Gelecek ve DEVA partilerinde ayrıca “revizyon şart” görüşü de ön plana çıkıyor. Muhalefetin önce “2023 seçimlerinin kazanılması halinde nasıl bir yol izleyeceğini belirlemesi gerektiğine” işaret edilirken, örnek olarak diplomasi, ekonomi, yargı gibi Türkiye’nin “sıkıntı yaşadığı alanlar” gösteriliyor. 2023 seçimleri öncesinde “güçlendirilmiş parlamenter sistemin inşası süreci için de ortak bir çalışmanın yapılması gerektiği” vurgulanıyor. “Bu kritik süreçte en fazla inisiyatif alması gereken partinin de CHP olduğu” ileri sürülüyor.

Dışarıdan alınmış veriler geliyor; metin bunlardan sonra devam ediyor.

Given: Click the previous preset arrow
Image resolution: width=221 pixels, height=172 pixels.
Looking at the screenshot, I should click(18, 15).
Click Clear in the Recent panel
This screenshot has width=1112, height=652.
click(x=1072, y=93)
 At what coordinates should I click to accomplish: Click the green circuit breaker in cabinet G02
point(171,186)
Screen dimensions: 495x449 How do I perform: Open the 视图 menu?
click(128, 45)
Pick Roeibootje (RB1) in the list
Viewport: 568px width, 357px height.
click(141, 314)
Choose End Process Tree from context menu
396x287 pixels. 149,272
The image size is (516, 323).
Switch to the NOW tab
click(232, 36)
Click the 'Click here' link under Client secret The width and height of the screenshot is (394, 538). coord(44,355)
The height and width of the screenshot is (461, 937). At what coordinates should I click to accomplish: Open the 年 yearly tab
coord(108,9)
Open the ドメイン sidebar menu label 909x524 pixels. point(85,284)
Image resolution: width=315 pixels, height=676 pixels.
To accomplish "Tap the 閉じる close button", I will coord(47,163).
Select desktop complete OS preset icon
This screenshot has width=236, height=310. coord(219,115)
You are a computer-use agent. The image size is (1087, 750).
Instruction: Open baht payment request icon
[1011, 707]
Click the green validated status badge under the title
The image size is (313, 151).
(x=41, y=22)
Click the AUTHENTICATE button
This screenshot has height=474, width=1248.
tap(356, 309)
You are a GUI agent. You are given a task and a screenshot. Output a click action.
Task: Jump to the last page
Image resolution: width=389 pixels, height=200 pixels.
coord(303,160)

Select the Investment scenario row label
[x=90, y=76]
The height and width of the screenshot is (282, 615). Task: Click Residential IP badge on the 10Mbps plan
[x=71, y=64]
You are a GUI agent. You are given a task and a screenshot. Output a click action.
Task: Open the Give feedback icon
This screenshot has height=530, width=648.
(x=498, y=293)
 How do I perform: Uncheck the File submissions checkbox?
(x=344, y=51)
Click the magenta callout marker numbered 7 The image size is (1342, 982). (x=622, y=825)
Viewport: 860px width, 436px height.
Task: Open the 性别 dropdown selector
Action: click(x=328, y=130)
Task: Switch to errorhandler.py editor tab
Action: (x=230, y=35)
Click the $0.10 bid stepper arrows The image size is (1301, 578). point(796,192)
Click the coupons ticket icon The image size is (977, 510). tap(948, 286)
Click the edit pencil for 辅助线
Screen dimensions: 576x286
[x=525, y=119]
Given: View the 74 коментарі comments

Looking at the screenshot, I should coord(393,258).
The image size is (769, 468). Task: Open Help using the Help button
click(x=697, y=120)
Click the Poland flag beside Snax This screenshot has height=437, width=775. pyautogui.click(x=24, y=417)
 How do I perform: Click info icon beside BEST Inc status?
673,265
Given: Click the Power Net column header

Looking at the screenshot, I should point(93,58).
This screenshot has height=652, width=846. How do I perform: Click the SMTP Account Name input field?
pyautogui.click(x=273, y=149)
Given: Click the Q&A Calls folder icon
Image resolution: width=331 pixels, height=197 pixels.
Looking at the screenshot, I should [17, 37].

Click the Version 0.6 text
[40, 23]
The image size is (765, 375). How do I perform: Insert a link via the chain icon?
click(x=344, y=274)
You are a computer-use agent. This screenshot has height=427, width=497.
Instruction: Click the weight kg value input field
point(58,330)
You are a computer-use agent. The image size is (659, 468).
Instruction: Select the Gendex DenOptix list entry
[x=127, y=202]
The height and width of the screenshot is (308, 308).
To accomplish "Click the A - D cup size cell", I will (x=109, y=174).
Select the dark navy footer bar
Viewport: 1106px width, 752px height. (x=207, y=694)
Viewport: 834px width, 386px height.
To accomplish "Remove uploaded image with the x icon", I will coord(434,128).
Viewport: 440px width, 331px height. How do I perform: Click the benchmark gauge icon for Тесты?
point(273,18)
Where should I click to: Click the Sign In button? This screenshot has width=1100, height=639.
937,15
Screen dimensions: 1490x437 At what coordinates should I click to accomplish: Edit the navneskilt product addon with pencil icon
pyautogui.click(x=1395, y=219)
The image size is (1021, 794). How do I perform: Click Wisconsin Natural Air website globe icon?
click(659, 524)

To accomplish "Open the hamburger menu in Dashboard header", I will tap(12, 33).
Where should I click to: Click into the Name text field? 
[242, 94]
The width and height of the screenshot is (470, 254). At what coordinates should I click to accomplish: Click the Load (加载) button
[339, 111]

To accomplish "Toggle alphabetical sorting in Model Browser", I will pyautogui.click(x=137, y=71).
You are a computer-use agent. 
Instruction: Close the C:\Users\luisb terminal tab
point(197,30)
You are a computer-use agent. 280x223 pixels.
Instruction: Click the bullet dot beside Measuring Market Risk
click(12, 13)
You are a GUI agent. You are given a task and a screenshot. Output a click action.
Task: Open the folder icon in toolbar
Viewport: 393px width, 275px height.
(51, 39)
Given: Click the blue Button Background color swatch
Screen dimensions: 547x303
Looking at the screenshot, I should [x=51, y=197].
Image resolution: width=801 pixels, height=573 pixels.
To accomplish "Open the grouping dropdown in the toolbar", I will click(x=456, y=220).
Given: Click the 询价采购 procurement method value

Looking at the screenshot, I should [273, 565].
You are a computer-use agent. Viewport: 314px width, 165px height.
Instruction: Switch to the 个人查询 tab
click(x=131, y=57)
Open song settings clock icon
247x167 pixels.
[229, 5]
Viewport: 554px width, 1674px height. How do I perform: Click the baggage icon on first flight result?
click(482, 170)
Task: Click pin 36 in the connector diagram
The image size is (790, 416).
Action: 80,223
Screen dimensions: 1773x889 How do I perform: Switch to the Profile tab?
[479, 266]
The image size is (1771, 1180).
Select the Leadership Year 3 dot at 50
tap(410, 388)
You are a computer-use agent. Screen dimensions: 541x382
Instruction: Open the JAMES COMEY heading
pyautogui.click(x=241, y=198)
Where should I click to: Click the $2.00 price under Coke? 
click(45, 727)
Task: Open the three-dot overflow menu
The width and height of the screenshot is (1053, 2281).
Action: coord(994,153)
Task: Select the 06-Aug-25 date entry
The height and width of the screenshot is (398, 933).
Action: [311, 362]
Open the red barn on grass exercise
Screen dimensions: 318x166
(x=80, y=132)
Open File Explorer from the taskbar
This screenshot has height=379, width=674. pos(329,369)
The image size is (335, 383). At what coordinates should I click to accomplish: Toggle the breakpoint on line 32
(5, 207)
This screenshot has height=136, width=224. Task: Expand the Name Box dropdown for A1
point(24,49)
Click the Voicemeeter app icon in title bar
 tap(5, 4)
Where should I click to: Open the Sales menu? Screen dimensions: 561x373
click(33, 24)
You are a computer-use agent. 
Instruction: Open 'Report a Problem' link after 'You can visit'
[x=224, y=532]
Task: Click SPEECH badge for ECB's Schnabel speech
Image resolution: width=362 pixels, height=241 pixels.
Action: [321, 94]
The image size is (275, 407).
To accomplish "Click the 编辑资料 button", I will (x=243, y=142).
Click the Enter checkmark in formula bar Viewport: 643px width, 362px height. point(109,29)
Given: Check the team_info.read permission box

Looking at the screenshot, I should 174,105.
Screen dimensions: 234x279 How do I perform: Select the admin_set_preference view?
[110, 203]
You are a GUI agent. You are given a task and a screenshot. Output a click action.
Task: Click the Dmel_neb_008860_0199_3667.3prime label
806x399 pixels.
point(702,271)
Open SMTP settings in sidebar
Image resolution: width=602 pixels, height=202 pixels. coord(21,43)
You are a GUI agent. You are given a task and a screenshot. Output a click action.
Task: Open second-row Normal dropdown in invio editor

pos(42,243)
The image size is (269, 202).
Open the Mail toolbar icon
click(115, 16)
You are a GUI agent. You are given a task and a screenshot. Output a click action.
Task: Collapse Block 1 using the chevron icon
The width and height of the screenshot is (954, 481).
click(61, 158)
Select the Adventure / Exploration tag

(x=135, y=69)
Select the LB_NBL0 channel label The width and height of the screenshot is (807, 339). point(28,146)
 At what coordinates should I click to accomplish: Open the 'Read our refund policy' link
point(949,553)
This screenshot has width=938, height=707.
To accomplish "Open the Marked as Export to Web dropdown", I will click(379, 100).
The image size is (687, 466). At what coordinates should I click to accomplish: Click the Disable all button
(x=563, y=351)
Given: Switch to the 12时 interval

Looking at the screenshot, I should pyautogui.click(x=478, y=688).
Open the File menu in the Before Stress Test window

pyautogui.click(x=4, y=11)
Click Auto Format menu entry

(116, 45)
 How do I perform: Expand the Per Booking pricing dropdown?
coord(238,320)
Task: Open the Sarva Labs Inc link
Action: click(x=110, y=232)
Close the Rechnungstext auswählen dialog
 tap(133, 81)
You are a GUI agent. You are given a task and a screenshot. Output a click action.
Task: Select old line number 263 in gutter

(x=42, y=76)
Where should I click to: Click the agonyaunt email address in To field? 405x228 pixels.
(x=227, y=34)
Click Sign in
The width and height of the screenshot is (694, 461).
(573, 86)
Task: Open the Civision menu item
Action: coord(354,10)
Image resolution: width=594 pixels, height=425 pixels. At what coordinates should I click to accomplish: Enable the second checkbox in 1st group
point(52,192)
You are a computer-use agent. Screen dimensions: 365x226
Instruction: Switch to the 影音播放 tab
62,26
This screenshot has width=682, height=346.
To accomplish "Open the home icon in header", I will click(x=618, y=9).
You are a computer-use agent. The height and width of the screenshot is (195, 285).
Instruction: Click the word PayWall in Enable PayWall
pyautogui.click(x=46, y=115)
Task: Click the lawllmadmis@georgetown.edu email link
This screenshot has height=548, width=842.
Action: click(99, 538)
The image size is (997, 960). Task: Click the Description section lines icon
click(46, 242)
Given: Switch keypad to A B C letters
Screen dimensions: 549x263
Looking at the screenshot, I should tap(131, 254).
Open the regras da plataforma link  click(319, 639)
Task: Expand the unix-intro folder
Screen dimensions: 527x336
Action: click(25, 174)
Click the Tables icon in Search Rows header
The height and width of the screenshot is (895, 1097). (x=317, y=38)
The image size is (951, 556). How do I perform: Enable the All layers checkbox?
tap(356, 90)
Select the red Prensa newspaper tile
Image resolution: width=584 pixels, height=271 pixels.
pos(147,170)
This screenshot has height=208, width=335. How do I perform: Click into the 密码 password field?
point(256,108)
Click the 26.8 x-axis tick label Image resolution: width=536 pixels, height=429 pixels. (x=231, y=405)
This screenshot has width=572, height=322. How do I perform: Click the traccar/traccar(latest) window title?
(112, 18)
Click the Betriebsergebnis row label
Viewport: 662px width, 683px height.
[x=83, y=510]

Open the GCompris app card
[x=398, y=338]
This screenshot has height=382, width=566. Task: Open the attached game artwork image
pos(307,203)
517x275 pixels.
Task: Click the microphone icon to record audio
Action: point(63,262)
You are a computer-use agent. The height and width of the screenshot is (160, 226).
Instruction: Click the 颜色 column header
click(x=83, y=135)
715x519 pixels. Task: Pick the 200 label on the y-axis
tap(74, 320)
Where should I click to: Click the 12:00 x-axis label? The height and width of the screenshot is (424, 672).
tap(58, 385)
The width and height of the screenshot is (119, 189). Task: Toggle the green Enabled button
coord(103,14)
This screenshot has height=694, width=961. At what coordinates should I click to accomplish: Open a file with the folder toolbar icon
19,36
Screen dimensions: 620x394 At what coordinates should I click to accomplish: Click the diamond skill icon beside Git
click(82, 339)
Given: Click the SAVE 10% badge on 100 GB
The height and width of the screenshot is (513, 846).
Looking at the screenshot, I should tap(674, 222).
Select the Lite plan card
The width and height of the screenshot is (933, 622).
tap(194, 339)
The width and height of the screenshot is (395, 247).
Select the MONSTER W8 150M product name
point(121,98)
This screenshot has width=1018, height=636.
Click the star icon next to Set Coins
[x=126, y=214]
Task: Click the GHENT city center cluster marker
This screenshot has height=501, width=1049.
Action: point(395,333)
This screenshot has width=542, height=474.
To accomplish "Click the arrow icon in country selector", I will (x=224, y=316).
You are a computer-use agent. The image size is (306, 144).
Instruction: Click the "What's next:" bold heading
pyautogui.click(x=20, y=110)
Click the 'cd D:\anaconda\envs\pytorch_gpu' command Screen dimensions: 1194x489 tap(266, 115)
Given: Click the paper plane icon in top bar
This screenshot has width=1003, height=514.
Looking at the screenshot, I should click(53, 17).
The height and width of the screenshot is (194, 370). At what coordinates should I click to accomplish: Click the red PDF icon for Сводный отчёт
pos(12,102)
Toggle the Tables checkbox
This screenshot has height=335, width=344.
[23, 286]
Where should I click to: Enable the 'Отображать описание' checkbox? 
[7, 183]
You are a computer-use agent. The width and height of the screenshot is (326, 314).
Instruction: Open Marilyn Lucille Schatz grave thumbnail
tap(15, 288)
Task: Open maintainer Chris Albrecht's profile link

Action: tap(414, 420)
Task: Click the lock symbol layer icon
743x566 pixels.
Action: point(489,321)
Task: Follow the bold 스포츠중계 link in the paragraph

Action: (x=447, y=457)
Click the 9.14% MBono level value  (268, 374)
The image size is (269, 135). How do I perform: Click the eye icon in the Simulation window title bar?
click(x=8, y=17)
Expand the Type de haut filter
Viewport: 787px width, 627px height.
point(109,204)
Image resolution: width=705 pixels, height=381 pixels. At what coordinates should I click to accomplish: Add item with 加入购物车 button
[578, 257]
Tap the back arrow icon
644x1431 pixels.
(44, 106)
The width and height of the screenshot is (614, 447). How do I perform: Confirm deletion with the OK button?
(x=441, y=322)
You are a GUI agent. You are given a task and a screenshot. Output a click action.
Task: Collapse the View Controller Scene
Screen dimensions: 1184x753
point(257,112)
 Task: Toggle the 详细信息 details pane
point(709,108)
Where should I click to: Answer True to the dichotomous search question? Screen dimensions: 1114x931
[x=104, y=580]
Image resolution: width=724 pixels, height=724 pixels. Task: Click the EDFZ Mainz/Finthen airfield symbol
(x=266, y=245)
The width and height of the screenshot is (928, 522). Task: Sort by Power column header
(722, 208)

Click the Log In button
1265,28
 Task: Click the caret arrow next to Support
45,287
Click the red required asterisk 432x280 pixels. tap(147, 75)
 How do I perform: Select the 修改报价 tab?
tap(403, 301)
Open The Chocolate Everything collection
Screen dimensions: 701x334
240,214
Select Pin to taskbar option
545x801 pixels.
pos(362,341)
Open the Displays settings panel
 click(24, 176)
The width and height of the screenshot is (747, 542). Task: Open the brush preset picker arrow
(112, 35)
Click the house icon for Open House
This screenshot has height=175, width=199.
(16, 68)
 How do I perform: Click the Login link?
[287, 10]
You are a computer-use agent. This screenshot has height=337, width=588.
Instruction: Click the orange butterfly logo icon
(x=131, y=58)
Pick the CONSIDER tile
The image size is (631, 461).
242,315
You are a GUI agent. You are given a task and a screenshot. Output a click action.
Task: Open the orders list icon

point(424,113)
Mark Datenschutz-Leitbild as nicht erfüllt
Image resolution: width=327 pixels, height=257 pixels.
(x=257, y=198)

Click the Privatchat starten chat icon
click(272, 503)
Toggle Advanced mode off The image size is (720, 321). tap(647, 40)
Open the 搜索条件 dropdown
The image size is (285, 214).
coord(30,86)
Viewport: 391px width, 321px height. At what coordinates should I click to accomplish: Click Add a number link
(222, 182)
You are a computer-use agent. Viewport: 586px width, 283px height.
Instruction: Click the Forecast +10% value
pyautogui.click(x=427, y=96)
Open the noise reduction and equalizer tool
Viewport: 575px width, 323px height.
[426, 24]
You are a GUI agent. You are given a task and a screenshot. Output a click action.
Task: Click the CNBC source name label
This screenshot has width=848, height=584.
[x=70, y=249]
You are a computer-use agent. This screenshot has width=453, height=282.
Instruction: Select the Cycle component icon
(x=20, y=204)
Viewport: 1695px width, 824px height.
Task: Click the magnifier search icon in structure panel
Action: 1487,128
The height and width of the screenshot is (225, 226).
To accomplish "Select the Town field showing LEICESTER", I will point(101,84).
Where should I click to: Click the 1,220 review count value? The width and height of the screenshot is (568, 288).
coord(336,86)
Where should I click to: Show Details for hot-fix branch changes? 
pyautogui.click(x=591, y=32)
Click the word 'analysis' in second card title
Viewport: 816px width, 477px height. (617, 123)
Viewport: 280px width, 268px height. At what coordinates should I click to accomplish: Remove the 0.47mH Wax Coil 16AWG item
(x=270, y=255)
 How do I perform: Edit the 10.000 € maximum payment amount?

KIRGIN SEÇMENİN TAVRINA BAĞLI
Siyaset kulislerinde, Gelecek Partisi ve DEVAT Partisi’nin ittifakta yer alıp almayacağına ilişkin de şu değerlendirme yapılıyor: “Seçim süreci gösterir. O sürece doğru giderken yapılan anketlerden tutun da partilerin izleyeceği yol haritalarına dek… Örneğin hem DEVA Partisi’nin hem de Gelecek Partisi’nin 2023’teki en önemli hedeflerinden biri AKP seçmeninden oy almak. AKP’ye küskün ve kırgın olan seçmenlerin yüzdesi hayli yüksek. Peki bu seçmen ‘CHP’nin de içinde yer aldığı bir ittifakı nasıl değerlendirecek? Bunları değerlendirmek lazım. Aynı şekilde CHP’nin tabanı da ‘muhafazakâr seçmene hitap eden partilere nasıl yaklaşacak?’ CHP’nin de buna karar vermesi ve ‘ana aktör olması’ gerek. Altı muhalefet partisinin yan yana gelmesi, her anlamda zor, çünkü hepsi ayrı ayrı partiler.”